I tried Komono, but it cannot auth into the sites I want to pull the data from....
Just grabbed import.io - will see if it can loginto sites and grab the data from services I am already paying thousands per month for.
EDIT:
To add some context: I pay about $3,000 per month for some monitoring services which do not have any real reportin mechanisms. So for my daily and weekly reports, I have to manually compile them and screen shot a ton of things, compose an email and send.
I want to configure a scraper to automatically grab screens of things I want regularly and email them.
I want to have a script that will grab many diff pieces of data (visual graphs, typically) and put them all into one email.
I am working with my monitoring vendors to get them to add reporting... but until that can happen - I am tired of spending a couple hours per week screen capping graphs...
I'm evaluating these to augment a system I'm building on top of casper. This is the first I've seen of this one, but right out of the gate I think I prefer Kimono.
But then his data source is gone and what he was doing is pointless. Losing your processor of said data source while said data source is still available is frustrating.
Coupled with goquery (https://github.com/PuerkitoBio/goquery ) to scrape the dom (well, the net/html nodes), this makes custom scrapers trivial to write.
(sorry for the self-promoting comment, but this is quite on topic)
There are a bunch of comments about rolling your own scraper instead of relying upon a possibly unreliable SaaS app.
That makes me think -- would it be viable to run a service that, instead of running the scraping on their own servers, simply gave you a custom binary to run?
Assuming that you trusted the executable, you would never have to worry about the company failing. It'd just be a one-time fee, and yours to use in perpetuity. Presumably updates would be free.
While their real-time Extractors aren't quite as quick as doing it yourself, we've found them to be particularly useful for sites requiring JavaScript and/or cookies to use.
It's also worth mentioning that it's quick to get started. You can start playing around with real data without having to dig into a site's URL structure, and then write your own scraper later if needed.
Isn't it illegal to scrape without permission? How would import.io handle the case when a large site comes back with legal threats when a user of their site has used scraped the wrong site? Can they claim non-responsibility?
Also what happens when sites start blocking their IPs due to repeated scraping or is this unlikely to happen?
They presented last year at Yahoo!'s Hack Europe: London hackathon. It's an interesting concept, they've come far since their initial presentation and while the app has its quirks I have come to use it occasionally for some tasks.
I hope that they'll manage to properly monetize on this - I don't see why I should pay for using a scraping rule if I can just write the scraper myself which doesn't cost me that much more time.
What kind of legitimate uses are there for something like this? This is not a sarcastic question. It seems like an obvious spam magnet, but if people are using it legitimately wouldn't their sources already be providing an API or RSS key?

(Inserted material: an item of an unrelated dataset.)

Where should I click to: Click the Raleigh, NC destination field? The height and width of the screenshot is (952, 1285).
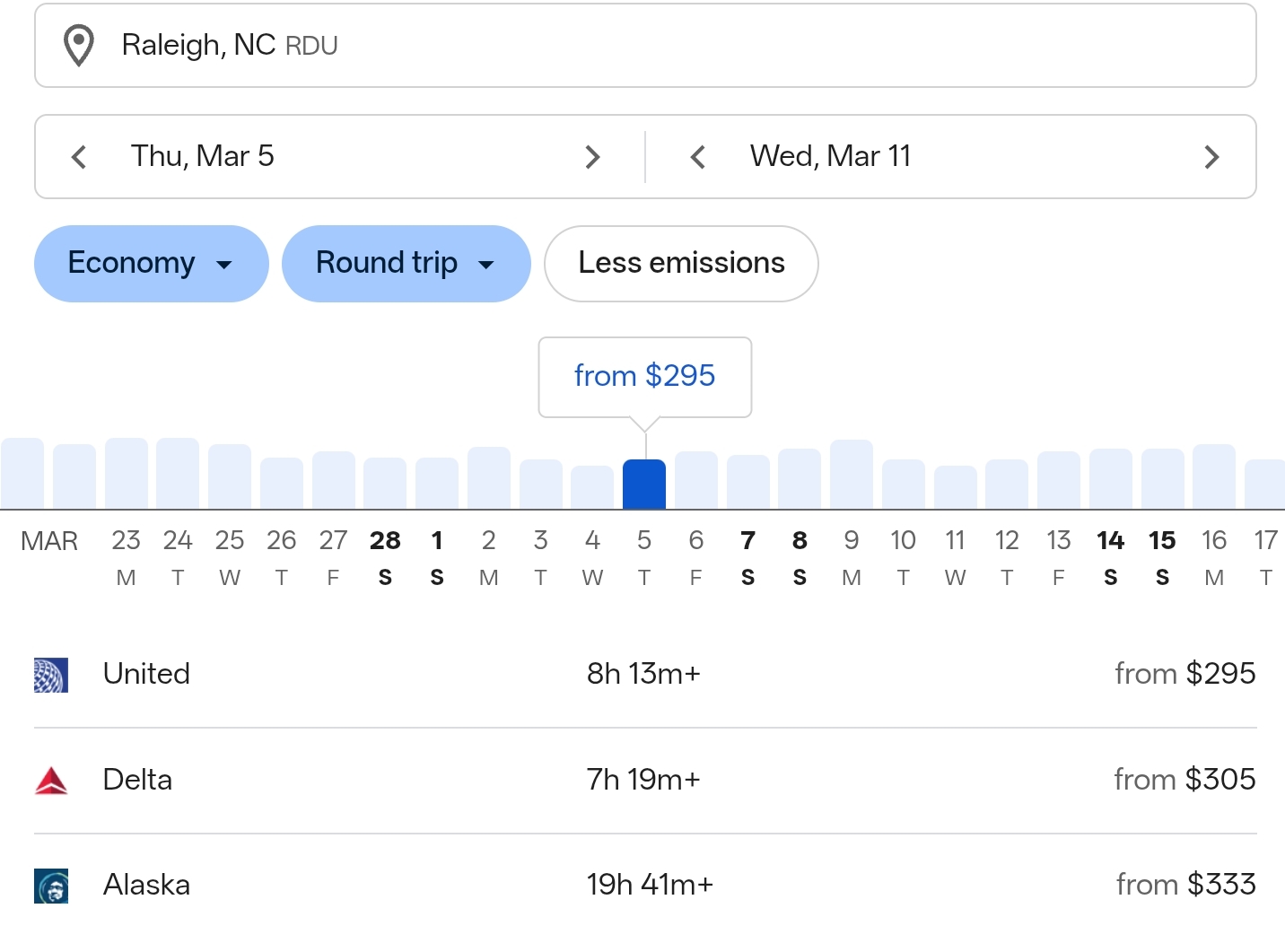pyautogui.click(x=644, y=46)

I've my own use case for it and it will probably mirror other sites. I run my own blog and thus have ads and affiliate links there. The thing is, as good as Google Adsense is, it's shitty for my site and my topic (Web Dev).
What am I left with? Great affiliates like Team Treehouse, Lynda.com, framework themes, and Udemy. The problem is that none of those offer any kind of a good API. All they have is a link and possibly an image that they provide.

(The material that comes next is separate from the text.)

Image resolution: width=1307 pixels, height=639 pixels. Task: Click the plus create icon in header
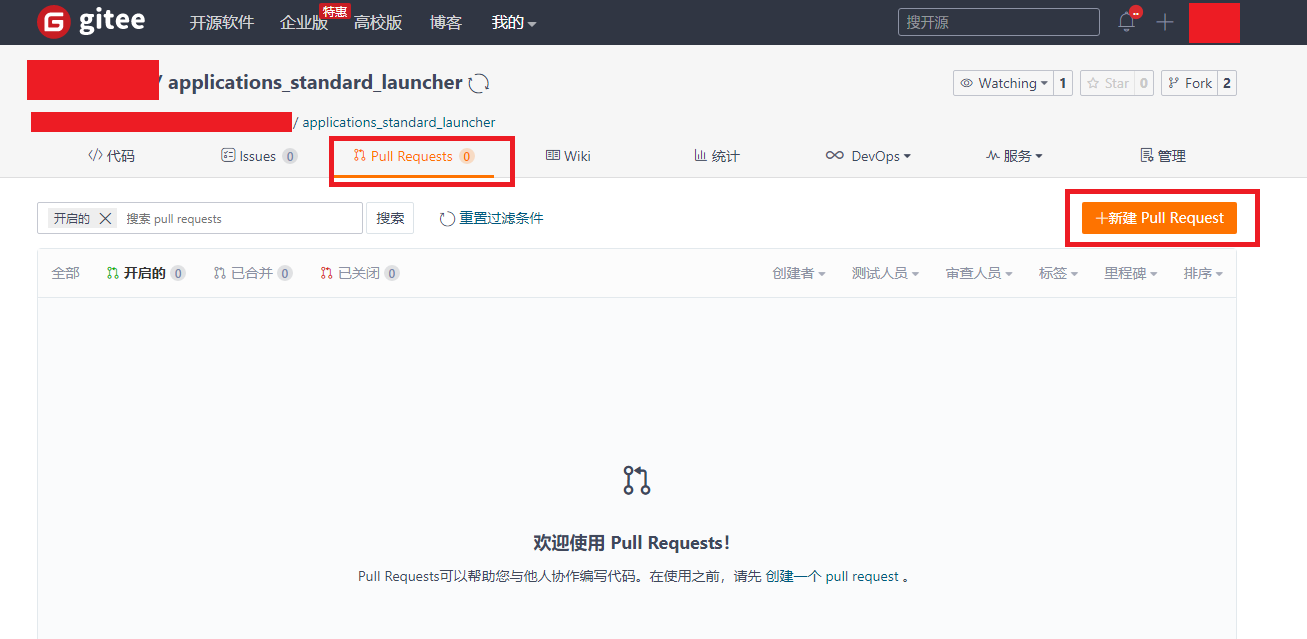(x=1165, y=22)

By using Kimono, I can scrape (but I don't) all of Udemy's programs, categorize them with custom categories, build a full-text search engine around it and serve relevant ads per post. For instance, my "Best Bootstrap Themes" post would yield "Learn bootstrap" udemy course and an on-the-fly-but-cached image for it thus serving relevant ads to my users.
Same goes for Lynda. If someone lands on "Why C# is a great language to learn" (one of my unreleased articles), my custom API built on top of scraped data could serve them with a "ASP.NET Essentials" course.

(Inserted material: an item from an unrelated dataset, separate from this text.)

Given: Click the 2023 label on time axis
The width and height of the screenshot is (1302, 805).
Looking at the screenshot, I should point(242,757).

So why use something like this for framework themes? Take Wrapbootstrap.com, they have a great affiliate program. Using Kimono, you can easily get daily refreshes of their main page which usually has: sales priced themes, featured themes, and new rising themes. This way, you can serve users with an ad that has up-to-date prices and themes that are hot right now.
What about non-ad uses? You can create custom search, weighted according to YOUR metrics and build your own marketplace front and aggregate several sources in order to serve users with better content.
We use scraping to gather product prices from online shops for a price comparison site. I have permission from the sites who are not bothered to provide us with a price list other than their public website. Legal and necessary - so there is a market for this I believe, I am not sure about its size though.
Doing something like http://openstates.org/ is a perfect example. State government data is shitty most of the time and doesn't have a public api you can query so open states runs 50+ scrapers to get the data and normalize it.
I suspect the real, top-secret business behind import.io is in either training a system to crawl the web and see structured data, and/or gathering over time a very rich crowd-sourced database of structured data.